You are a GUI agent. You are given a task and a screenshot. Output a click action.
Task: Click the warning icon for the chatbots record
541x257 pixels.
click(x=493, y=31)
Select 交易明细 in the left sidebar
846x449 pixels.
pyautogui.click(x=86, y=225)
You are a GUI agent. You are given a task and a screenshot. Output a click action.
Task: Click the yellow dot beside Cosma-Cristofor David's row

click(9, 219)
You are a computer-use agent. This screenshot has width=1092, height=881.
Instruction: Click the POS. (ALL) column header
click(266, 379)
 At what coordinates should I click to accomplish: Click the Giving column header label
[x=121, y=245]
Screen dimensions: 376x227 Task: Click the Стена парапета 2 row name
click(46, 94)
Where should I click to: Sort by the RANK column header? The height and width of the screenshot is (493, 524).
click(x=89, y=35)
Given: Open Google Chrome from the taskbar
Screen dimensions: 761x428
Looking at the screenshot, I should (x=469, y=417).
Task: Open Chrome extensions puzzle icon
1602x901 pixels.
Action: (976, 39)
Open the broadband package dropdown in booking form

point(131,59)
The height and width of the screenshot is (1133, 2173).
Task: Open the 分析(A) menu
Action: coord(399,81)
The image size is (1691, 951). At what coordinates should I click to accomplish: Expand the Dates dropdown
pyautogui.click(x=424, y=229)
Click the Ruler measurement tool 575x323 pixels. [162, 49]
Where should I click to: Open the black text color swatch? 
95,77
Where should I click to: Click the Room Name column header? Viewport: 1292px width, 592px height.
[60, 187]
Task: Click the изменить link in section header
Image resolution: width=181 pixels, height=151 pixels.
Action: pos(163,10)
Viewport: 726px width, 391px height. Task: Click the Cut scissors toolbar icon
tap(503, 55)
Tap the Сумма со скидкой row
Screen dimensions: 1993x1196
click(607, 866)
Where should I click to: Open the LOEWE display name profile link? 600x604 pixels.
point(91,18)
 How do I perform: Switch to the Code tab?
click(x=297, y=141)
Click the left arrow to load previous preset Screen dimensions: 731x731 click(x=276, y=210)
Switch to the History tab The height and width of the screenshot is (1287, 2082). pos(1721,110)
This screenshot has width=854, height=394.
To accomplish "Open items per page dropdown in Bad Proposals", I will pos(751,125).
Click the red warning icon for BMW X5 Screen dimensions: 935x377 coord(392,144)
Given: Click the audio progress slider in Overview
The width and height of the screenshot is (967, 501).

§ **The request**
Could you repeat all of the data above with "column header" swapped for "column heading" wherever it occurs, leaving everything else as it is?

§ **Task response**
You are a GUI agent. You are given a task and a screenshot. Output a click action.
Task: Click the warning icon for the chatbots record
541x257 pixels.
click(x=493, y=31)
Select 交易明细 in the left sidebar
846x449 pixels.
pyautogui.click(x=86, y=225)
You are a GUI agent. You are given a task and a screenshot. Output a click action.
Task: Click the yellow dot beside Cosma-Cristofor David's row

click(9, 219)
You are a computer-use agent. This screenshot has width=1092, height=881.
Instruction: Click the POS. (ALL) column heading
click(266, 379)
 At what coordinates should I click to accomplish: Click the Giving column heading label
[x=121, y=245]
Screen dimensions: 376x227 Task: Click the Стена парапета 2 row name
click(46, 94)
Where should I click to: Sort by the RANK column heading? The height and width of the screenshot is (493, 524).
click(x=89, y=35)
Given: Open Google Chrome from the taskbar
Screen dimensions: 761x428
Looking at the screenshot, I should (x=469, y=417).
Task: Open Chrome extensions puzzle icon
1602x901 pixels.
Action: (976, 39)
Open the broadband package dropdown in booking form

point(131,59)
The height and width of the screenshot is (1133, 2173).
Task: Open the 分析(A) menu
Action: coord(399,81)
The image size is (1691, 951). At what coordinates should I click to accomplish: Expand the Dates dropdown
pyautogui.click(x=424, y=229)
Click the Ruler measurement tool 575x323 pixels. [162, 49]
Where should I click to: Open the black text color swatch? 
95,77
Where should I click to: Click the Room Name column heading? Viewport: 1292px width, 592px height.
[60, 187]
Task: Click the изменить link in section header
Image resolution: width=181 pixels, height=151 pixels.
Action: pos(163,10)
Viewport: 726px width, 391px height. Task: Click the Cut scissors toolbar icon
tap(503, 55)
Tap the Сумма со скидкой row
Screen dimensions: 1993x1196
click(607, 866)
Where should I click to: Open the LOEWE display name profile link? 600x604 pixels.
point(91,18)
 How do I perform: Switch to the Code tab?
click(x=297, y=141)
Click the left arrow to load previous preset Screen dimensions: 731x731 click(x=276, y=210)
Switch to the History tab The height and width of the screenshot is (1287, 2082). pos(1721,110)
This screenshot has width=854, height=394.
To accomplish "Open items per page dropdown in Bad Proposals", I will pos(751,125).
Click the red warning icon for BMW X5 Screen dimensions: 935x377 coord(392,144)
Given: Click the audio progress slider in Overview
The width and height of the screenshot is (967, 501).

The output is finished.